Он не понял меня – наливает стакан холодной воды:
– Выпейте. Вы устали.
– Я не устал.
– Жорж… что с вами?
Он с тревогой глядит на меня и ласково, как отец, гладит мне руку. А я уже знаю: я не с ним, не с Ваней, не с Эрной. Я –
Я беру свою шляпу:
– Прощайте, Андрей Петрович.
– Жорж…
– Ну?
– Жорж, вы больны: отдохните.
Пауза. Потом я медленно говорю:
– Я не устал и здоров. Но ничего больше делать не буду. Прощайте.
На улице та же грязь, за рекой тот же шпиц. Серо, сыро и жутко.
Я понял: не хочу больше жить. Мне скучны мои слова, мои мысли, мои желания. Мне скучны люди, их жизнь. Между ними и мною – предел. Есть заветные рубежи. Мой рубеж – алый меч.
В детстве я видел солнце. Оно слепило меня, жгло лучистым сиянием. В детстве я знал любовь – материнскую ласку. Я невинно любил людей, радостно любил жизнь. Я не люблю теперь никого. Я не хочу и не умею любить. Проклят мир и опустел для меня в один час: все ложь и все суета.
Было желание, я делал мое дело. Я не хочу ничего теперь. Зачем? Для сцены? Для марионеток?
Я вспоминаю: «кто не любит, тот не познал Бога, потому что Бог есть любовь». Я не люблю и не знаю Бога. Ваня знал. Знал ли он?

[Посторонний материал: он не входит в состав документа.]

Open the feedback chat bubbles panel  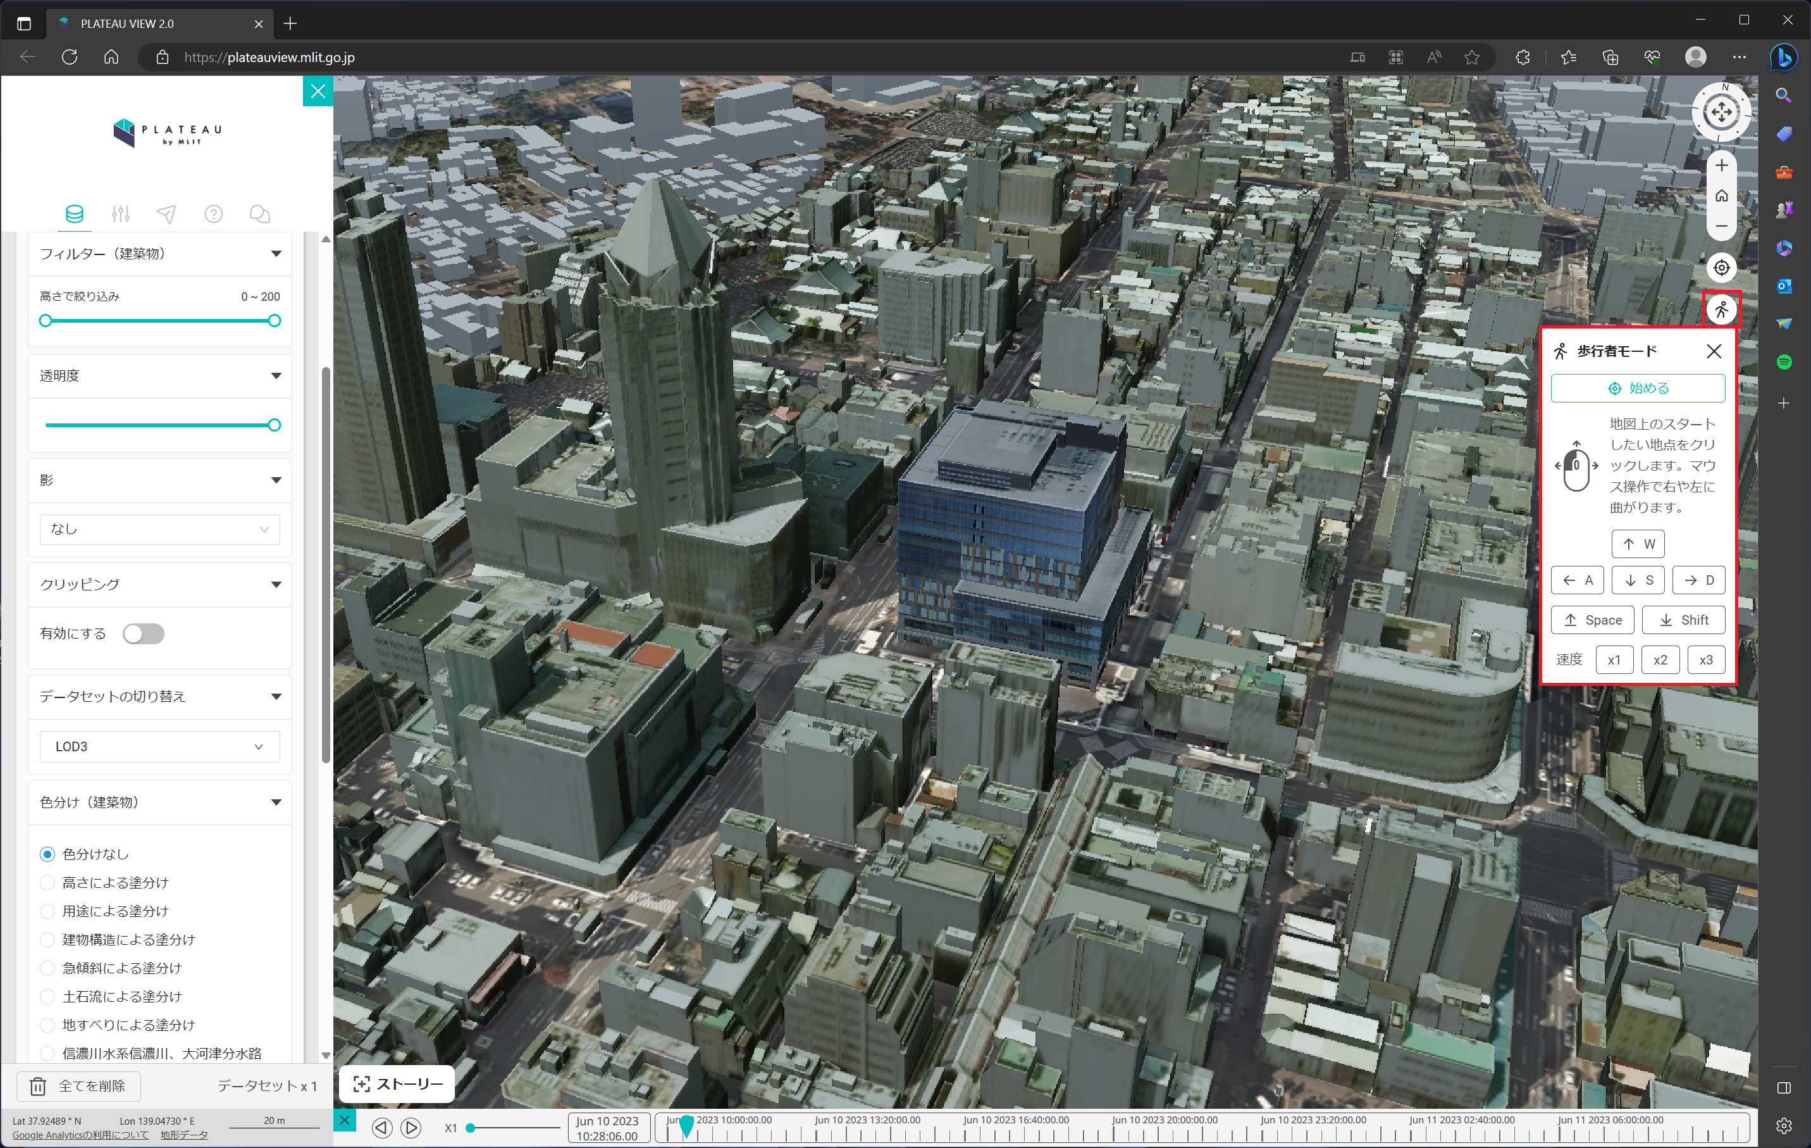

И еще: «Блаженны не видевшие и уверовавшие». Во что верить? Кому молиться?… Я не хочу молитвы рабов… Пусть Христос зажег Словом свет. Мне не нужно тихого света. Пусть любовь спасет мир. Мне не нужно любви. Я один. Я уйду из скучного балагана. И – отверзется на небе храм – я скажу и тогда: все суета и все ложь.

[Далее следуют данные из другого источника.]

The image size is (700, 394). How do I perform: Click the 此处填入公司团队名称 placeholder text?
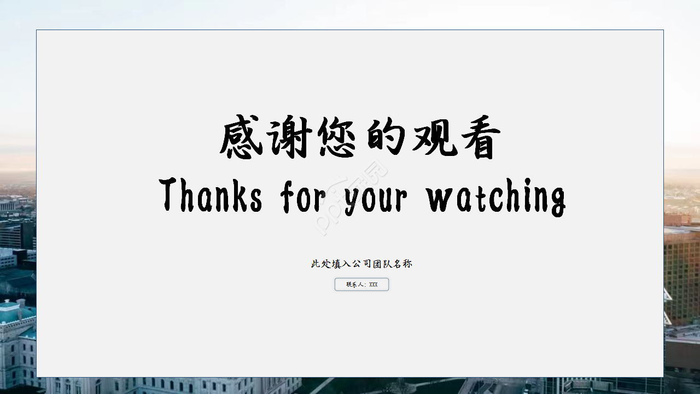coord(361,263)
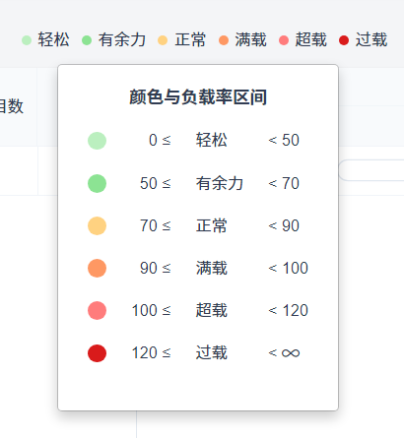Select the 有余力 legend label at top
This screenshot has width=404, height=438.
122,39
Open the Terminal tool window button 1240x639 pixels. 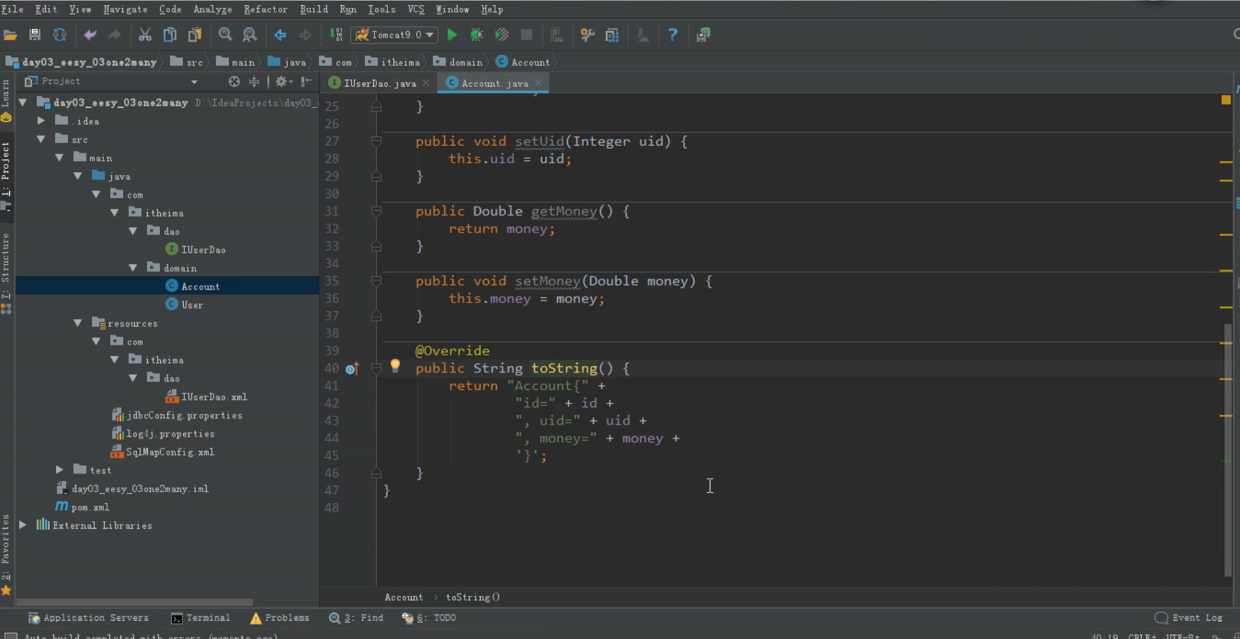pyautogui.click(x=200, y=618)
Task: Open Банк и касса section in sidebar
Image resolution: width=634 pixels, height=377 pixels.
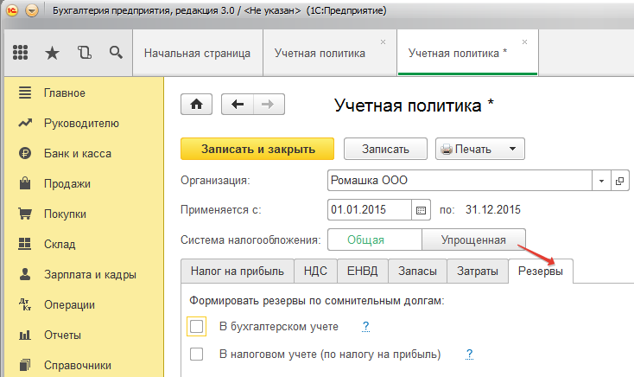Action: pyautogui.click(x=77, y=153)
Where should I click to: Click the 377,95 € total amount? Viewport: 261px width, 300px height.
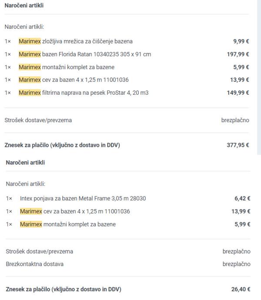point(238,145)
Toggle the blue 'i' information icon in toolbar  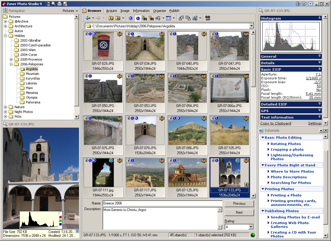[138, 18]
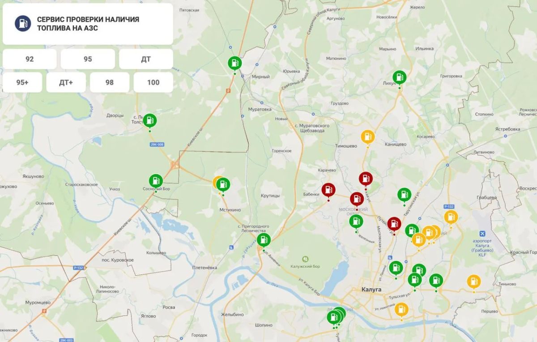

Сегодня ясный, задумчивый день. Река сверкает на солнце. Я люблю ее величавую гладь, лоно вод, глубоких и тихих. В море гаснет печальный закат, горят багряные зори. Грустно плещет волна. Никнут ели. Пахнет смолой. Когда звезды зажгутся, упадет осенняя ночь, я скажу мое последнее слово: мой револьвер со мною.